Task to complete:
Begin at the top of the following data. Copy each line exactly until you have copied the line containing "Boards and Commissions (173, 233)".

Data for this exercise:
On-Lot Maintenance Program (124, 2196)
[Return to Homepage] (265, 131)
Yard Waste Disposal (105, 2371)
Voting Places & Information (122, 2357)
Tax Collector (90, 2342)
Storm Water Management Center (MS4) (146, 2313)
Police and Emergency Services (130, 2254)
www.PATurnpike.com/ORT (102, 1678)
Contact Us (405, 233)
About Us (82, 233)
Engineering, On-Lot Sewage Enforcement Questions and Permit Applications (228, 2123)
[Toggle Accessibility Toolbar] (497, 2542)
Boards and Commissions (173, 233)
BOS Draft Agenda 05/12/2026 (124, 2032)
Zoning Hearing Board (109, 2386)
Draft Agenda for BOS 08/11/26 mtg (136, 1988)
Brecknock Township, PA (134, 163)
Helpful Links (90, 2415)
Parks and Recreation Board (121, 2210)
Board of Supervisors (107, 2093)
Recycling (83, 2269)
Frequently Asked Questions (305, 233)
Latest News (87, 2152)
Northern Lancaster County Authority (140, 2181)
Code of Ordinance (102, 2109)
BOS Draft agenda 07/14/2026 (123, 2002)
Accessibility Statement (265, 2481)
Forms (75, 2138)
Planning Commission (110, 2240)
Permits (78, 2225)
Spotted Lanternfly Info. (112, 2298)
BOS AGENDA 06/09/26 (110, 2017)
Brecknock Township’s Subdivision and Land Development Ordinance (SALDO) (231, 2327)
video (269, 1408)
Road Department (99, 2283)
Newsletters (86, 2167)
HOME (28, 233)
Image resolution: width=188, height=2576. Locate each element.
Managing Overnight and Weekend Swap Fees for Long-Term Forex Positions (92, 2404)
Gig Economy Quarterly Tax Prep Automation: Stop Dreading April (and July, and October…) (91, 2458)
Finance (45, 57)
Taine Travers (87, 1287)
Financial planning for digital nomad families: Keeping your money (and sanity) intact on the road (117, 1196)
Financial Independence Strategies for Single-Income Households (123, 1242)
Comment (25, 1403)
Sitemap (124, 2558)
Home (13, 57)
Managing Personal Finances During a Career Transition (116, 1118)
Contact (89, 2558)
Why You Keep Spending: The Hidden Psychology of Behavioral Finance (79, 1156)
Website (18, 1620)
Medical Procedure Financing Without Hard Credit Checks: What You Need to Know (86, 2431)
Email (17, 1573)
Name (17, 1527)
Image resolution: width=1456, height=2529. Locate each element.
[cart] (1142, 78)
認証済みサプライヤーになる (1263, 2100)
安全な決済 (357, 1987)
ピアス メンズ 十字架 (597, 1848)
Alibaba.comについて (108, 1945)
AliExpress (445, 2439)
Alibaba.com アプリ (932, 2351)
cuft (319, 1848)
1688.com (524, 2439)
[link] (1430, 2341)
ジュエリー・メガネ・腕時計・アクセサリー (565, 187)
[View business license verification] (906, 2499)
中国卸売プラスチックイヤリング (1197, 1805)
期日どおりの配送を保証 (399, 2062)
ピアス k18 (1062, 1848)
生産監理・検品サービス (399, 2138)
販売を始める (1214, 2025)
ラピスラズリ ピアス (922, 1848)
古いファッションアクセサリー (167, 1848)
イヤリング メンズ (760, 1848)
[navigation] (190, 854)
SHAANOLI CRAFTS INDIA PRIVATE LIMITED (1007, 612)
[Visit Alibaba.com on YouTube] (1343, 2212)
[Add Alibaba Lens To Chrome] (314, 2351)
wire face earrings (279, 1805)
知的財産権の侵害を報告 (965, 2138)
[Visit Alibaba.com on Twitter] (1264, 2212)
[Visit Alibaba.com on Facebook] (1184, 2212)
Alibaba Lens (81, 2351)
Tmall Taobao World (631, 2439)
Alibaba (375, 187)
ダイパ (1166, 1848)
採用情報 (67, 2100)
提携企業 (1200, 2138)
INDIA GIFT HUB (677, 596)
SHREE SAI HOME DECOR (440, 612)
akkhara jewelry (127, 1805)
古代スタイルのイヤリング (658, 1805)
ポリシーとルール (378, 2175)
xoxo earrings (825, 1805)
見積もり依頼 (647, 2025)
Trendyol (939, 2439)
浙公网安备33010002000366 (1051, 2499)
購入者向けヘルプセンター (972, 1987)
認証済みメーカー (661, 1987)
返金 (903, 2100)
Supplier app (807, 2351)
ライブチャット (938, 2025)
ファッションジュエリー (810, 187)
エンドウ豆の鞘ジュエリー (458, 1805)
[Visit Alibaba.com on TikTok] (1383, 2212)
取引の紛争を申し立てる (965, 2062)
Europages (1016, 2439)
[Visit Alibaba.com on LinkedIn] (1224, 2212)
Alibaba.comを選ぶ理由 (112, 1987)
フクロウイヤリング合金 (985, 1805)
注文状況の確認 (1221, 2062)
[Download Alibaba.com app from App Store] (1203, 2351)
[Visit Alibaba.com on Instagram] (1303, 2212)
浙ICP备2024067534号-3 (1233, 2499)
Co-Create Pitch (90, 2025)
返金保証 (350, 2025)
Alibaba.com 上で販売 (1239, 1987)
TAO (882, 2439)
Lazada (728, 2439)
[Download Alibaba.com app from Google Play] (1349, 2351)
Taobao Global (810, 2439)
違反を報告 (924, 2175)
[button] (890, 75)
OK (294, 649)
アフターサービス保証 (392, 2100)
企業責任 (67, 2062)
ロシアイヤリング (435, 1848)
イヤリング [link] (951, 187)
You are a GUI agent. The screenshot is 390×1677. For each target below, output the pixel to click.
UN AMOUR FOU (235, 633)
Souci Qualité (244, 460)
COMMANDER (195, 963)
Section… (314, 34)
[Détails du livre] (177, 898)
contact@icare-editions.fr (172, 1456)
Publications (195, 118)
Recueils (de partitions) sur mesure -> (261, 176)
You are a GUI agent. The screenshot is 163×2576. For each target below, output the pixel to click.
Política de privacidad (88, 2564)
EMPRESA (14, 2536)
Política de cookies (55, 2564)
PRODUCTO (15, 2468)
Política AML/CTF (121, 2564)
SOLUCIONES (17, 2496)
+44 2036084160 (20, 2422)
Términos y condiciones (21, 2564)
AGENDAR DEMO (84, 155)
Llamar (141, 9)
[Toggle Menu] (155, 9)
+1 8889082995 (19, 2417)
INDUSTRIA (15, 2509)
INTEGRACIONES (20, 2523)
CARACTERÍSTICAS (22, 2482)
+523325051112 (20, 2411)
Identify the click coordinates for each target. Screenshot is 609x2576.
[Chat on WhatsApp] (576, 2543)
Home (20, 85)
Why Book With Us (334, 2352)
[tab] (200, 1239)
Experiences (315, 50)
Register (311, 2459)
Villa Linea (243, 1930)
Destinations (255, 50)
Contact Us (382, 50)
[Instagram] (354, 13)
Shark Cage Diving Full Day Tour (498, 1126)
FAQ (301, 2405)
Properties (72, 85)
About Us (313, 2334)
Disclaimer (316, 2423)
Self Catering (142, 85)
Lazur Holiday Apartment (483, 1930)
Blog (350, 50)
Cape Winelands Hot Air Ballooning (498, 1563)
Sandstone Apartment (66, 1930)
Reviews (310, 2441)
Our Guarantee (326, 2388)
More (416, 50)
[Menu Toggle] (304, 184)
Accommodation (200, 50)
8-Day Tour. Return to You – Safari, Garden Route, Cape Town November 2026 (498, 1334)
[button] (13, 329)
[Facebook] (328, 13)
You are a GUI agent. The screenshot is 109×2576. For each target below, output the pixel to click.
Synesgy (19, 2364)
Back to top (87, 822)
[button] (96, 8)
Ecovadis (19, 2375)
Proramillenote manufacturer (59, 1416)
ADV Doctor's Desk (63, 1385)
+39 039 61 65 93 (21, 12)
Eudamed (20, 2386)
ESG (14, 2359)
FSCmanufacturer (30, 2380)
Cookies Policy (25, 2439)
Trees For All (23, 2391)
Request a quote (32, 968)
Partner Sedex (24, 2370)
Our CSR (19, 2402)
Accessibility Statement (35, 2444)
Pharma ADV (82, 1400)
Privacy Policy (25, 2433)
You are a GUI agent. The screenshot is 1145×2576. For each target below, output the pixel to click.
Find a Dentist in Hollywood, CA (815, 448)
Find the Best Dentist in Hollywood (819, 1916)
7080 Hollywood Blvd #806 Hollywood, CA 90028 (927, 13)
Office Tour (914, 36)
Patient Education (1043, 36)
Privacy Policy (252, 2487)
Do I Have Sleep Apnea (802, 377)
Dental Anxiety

Result of this exercise:
On-Lot Maintenance Program (124, 2196)
[Return to Homepage] (265, 131)
Yard Waste Disposal (105, 2371)
Voting Places & Information (122, 2357)
Tax Collector (90, 2342)
Storm Water Management Center (MS4) (146, 2313)
Police and Emergency Services (130, 2254)
www.PATurnpike.com/ORT (102, 1678)
Contact Us (405, 233)
About Us (82, 233)
Engineering, On-Lot Sewage Enforcement Questions and Permit Applications (228, 2123)
[Toggle Accessibility Toolbar] (497, 2542)
Boards and Commissions (173, 233)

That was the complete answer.